Additionally, through influencing aggregation, biochar may indirectly impact bulk density (Obia et al., 2016; Ouyang et al., 2013). The hydrophobicity of some biochar, changes in the pore structure of the biochar, and the distribution of biochar particles in the soil matrix may have an impact on the hydraulic conductivity of the soil biochar mixture, which could have a greater impact on soil hydraulic properties than the change in bulk density effect (Kinney et al., 2012).

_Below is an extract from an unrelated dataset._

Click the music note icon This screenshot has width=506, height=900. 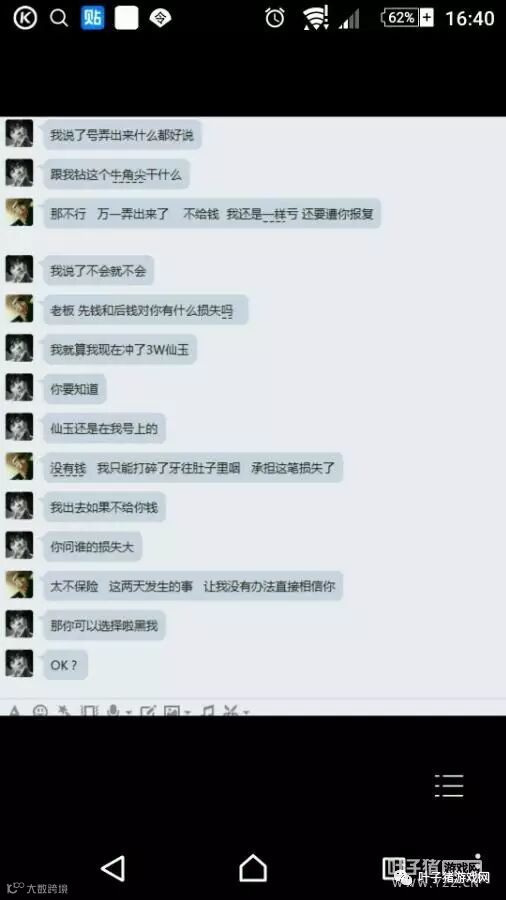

It has been demonstrated that wood-based biochar is superior to herb-based biochar in terms of improving water retention; this may be because wood-based biochar particles have larger pore space (Masiello et al., 2015). As applied biochar was increased, it was discovered that the soil's ability to keep water and its effective water content frequently increased as well (Peake et al., 2014), as did the soil's porosity, soil water retention, and soil structure index (Baiamonte et al., 2019).
Biochar can significantly improve the wind erosion resistance of desert sandy soil, which is reflected in the fact that biochar significantly increases soil porosity and the number of pores and micropores. Likewise, studies that were conducted in the Qinghai-Tibet Plateau region of China have confirmed that biochar effectively developed, the irrigation water utilization efficiency of cultivated land by 2.0-9.43% (Wang et al., 2022).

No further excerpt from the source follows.